_Textauszug_:
Samuel Gregg, der Autor von „Für Gott und den Profit“, ist M.A. in politischer Philosophie (Universität Melbourne), Dr. phil. im Bereich Moralphilosophie und Politische Ökonomie (Universität Oxford) sowie Forschungsdirektor am Acton Institute, Grand Rapids MI (USA). Er ist Autor mehrer Bücher und zahlreicher Artikel in Fachzeitschriften. Bild: privat

Dieses Buch schließt in mehrfacher Hinsicht eine Lücke. Es bietet nicht nur eine Ethik des Finanzwesens, sondern versucht dies aus betont christlicher Sicht zu tun. Dabei verfällt der Autor nicht in den häufigen Fehler, Beurteilungsmaßstäbe in unzulässig vereinfachender Weise direkt aus der Bibel oder aus Glaubenssätzen abzuleiten. Im Gegenteil: Der Autor folgt den Einsichten des II. Vatikanischen Konzils und ist überzeugt, dass nur ein sachgerechtes, historisch aufgeklärtes und ökonomisch sowie finanztheoretisch informiertes Reden über diesen Gegenstand hilfreich ist, um begründete und aus christlicher Sicht verantwortbare Beurteilungsmaßstäbe zum Thema Geld und Finanzwesen zu gewinnen.

_Datenauszug_:
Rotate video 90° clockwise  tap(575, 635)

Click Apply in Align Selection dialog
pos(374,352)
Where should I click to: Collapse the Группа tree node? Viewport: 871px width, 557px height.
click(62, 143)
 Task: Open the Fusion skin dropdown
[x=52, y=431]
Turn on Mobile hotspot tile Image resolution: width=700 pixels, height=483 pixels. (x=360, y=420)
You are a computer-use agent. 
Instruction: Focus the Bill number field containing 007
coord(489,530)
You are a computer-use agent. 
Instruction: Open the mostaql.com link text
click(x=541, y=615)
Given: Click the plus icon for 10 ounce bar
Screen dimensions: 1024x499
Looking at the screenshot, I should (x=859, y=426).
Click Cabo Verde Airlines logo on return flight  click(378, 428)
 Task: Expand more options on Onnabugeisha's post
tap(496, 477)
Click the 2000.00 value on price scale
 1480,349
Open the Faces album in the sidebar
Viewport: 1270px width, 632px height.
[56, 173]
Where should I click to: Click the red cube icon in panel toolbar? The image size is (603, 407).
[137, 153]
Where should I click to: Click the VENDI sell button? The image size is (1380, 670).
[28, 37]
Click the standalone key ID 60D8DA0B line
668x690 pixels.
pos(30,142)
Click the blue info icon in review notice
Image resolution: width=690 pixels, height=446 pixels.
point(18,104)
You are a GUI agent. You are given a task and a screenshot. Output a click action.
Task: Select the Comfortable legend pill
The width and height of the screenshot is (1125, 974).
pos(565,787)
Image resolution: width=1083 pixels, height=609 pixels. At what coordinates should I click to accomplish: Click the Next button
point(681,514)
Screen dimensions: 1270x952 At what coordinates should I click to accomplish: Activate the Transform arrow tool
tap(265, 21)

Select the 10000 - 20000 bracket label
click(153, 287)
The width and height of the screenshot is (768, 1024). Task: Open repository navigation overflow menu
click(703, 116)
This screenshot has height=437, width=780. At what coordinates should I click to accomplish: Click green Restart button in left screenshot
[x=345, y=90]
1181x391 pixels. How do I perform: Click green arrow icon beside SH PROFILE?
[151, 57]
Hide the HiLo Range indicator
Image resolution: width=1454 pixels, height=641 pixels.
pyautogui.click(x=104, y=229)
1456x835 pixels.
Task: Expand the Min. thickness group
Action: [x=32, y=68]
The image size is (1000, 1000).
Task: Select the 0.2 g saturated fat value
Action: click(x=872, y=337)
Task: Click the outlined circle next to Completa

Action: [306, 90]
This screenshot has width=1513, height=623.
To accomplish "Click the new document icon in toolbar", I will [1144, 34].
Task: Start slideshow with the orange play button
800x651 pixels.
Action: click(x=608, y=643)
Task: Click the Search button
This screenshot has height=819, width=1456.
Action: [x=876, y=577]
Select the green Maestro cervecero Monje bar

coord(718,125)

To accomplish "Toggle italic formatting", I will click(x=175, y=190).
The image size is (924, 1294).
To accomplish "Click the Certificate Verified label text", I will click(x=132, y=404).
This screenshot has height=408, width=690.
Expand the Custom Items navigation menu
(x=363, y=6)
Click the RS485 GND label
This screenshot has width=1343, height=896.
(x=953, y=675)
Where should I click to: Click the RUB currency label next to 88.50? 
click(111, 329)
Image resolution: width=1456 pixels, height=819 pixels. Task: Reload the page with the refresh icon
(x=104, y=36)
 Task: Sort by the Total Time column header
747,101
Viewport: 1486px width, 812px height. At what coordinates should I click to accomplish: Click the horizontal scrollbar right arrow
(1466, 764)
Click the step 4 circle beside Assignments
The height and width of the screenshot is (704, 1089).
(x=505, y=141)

_Aufgabe A_:
Beantworte diese Fragen zum Textauszug über das Buch „Für Gott und den Profit“:
(i) An welcher Universität hat der Autor seinen Dr. phil. gemacht?
(ii) Aus welcher Sicht will das Buch eine Ethik des Finanzwesens bieten?
(iii) Den Einsichten welches Konzils folgt der Autor?
_Aufgabe B_: Schreib den Textauszug über das Buch „Für Gott und den Profit“ weiter.

_Antwort A_:
(i) An der Universität Oxford.
(ii) Aus betont christlicher Sicht.
(iii) Denen des II. Vatikanischen Konzils.

_Antwort B_:
Wichtig ist dies nicht nur für Bischöfe, Priester, Pastoren usw., die von Amts wegen den christlichen Glauben zu verkündigen haben und oft aufgefordert sind, über Fragen des Finanzwesens zu urteilen oder anderen Orientierung zu geben. Als Bürger eines demokratischen Staates, in dem gewählt und abgestimmt wird, ist hier jeder Christ gefordert. Die oft dezidierte, ja emotionale Heftigkeit, mit der viele Menschen heutige finanzwirtschaftliche Strukturen, Abläufe und Praktiken kritisieren und gleichzeitig in den Chor derer einstimmen, die nach ihrer vermehrten staatlichen Regulierung rufen, beruht nicht selten auf Unkenntnis der Funktionsweise des Finanzsektors und der wohlstandsschaffenden Aufgabe, die er in unserer modernen Welt wahrnimmt. Das Wohl und Wehe der Bürger entwickelter Industrienationen ist mit der Finanzwirtschaft und dem Geldsystem in so hohem Maße verwoben, dass schon dies allein genügender Anreiz sein sollte, sich über deren Funktionsweise ein genaueres Bild zu machen und damit auch die wahren Ursachen von menschlichem Fehlverhalten in dieser Branche und von größeren Finanzkrisen in den Blick zu bekommen. Christen sollten im Kultursachbereich Geld und Finanzwesen – wie vom II. Vatikanischen Konzils für alle Sachbereiche der Gesellschaft gefordert – sachgerecht urteilen.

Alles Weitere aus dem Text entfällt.